Parlando di persona, un po' di tempo abbiamo realizzato una cosa: la pensiamo in un modo diverso, anche se simile.
Date le notizie catastrofiche che ci vengono riversate addosso, abbiamo realizzato come una scelta va fatta. Dobbiamo fare qualcosa o restare in disparte? Quanto è sotto il nostro controllo (per ora) e quanto no ?
Sulla prima parte (le notizie catastrofiche) non serve che ricordiamo le notizie di guerra, carestia,cambiamento climatico, malattie. Tutto questo è davanti a tutti, anche troppo a nostro giudizio.
E' la parte sotto controllo invece nella quale ci siamo concentrati per più tempo.
"Tu lasceresti la tua casa, per andare all'estero?"
E' una domanda che ci siamo fatti e la risposta è stata netta e chiara (si, subito), pensierosa (vediamo) o sfumata (si, ma).
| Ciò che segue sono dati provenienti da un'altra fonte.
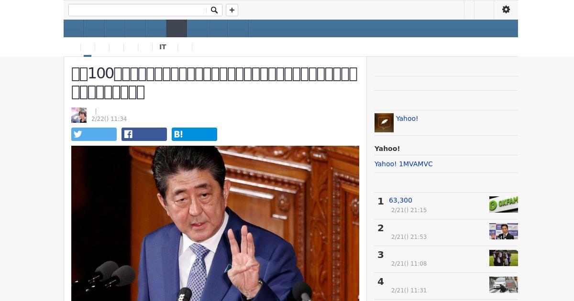Share article via Twitter button
This screenshot has height=301, width=574.
pos(94,134)
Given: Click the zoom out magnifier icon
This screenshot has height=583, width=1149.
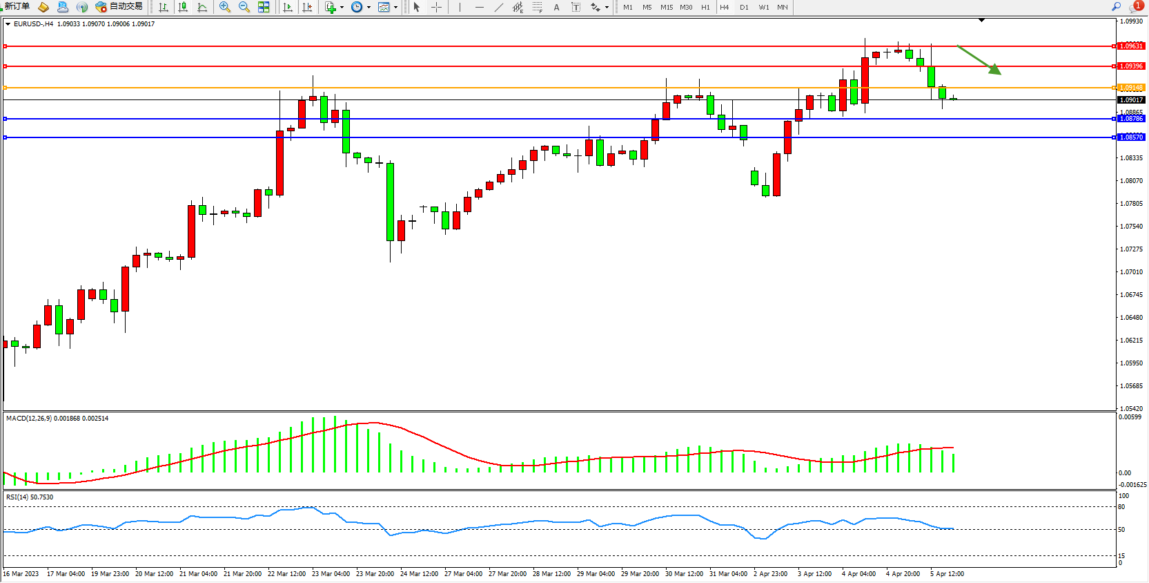Looking at the screenshot, I should 244,7.
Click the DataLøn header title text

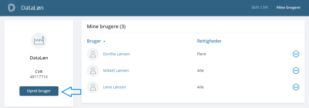point(32,8)
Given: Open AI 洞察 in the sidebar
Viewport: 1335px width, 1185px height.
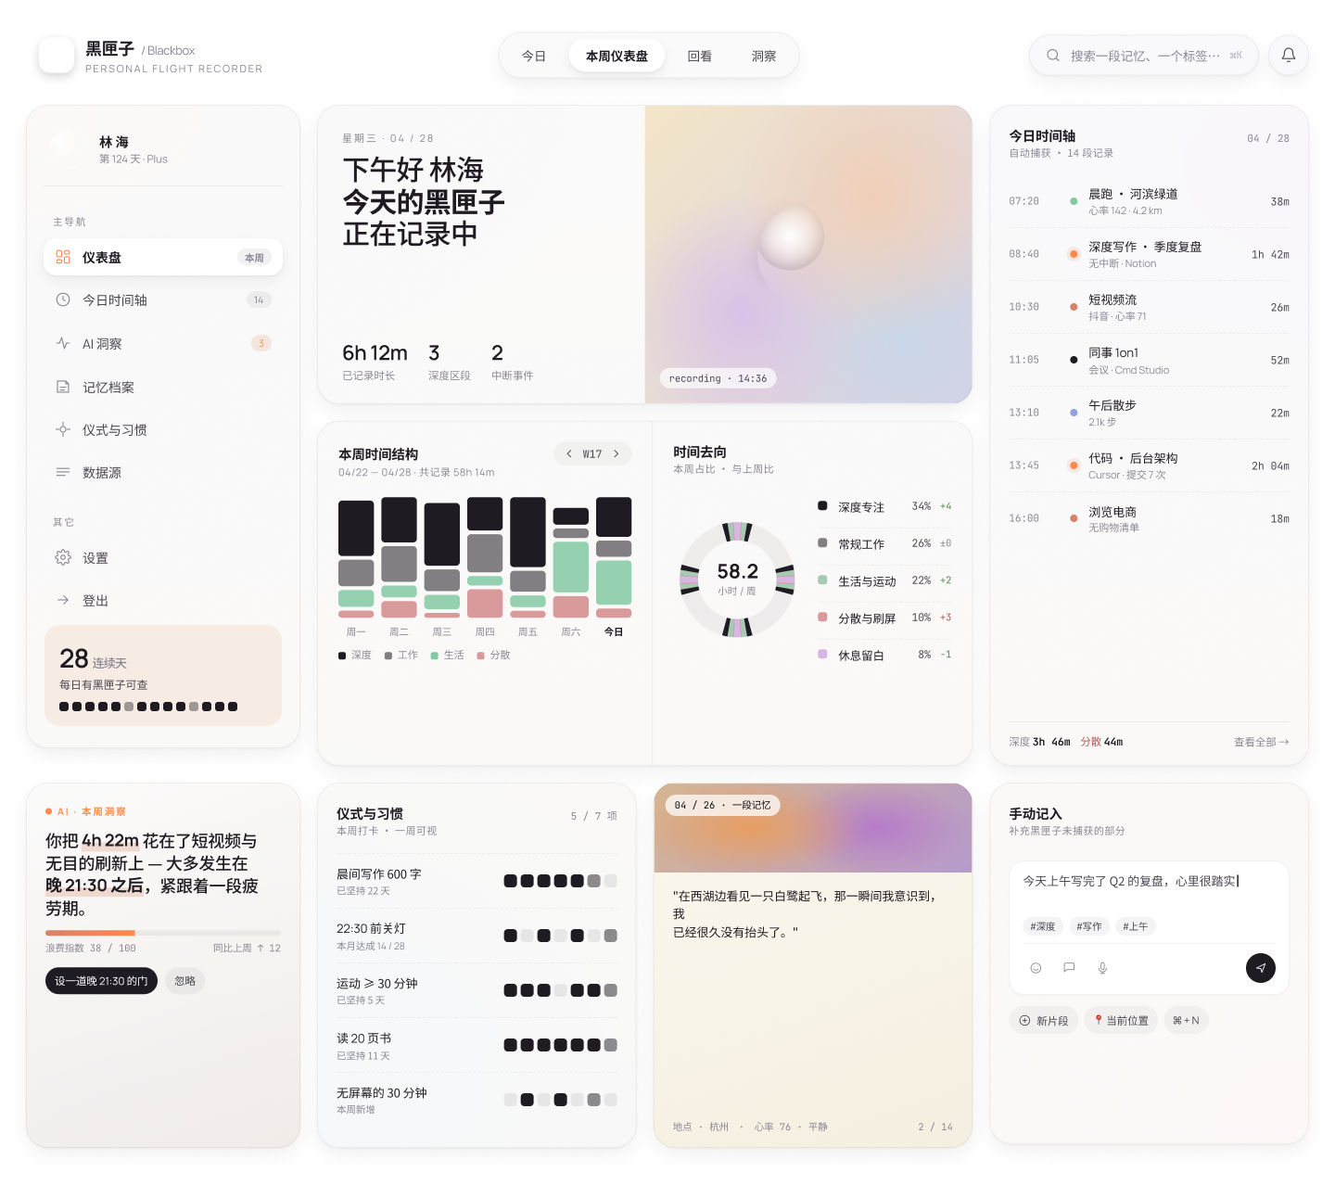Looking at the screenshot, I should point(102,344).
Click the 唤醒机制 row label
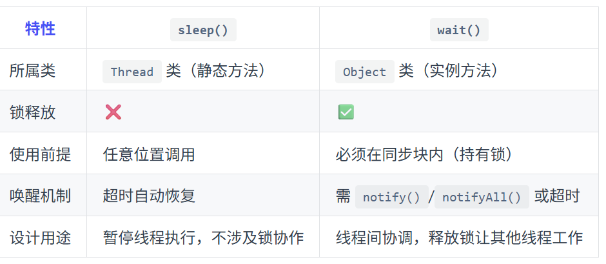 click(x=40, y=196)
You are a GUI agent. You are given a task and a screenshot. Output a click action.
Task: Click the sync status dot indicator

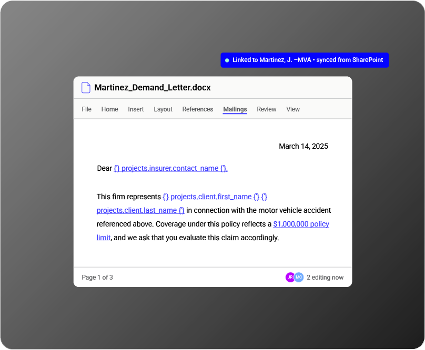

La vera domanda parlandone assieme è stata poi un'altra: dove? Nord Europa, dove i servizi funzionano, il futuro sembra più roseo. Oppure fuori dal nostro continente?
Non siamo giunti ad una decisione unanime, il che è un bene. Il confronto ci stimola a cercare la risposta migliore dentro di noi, confrontandola con chi è vicino a noi.
Parlando con altre persone dopo questo scambio abbiamo capito che un'altra domanda (diffidate di chi non fa mai domande... ) è un'altra "ma tu, se vai all'estero, cosa lasci ?".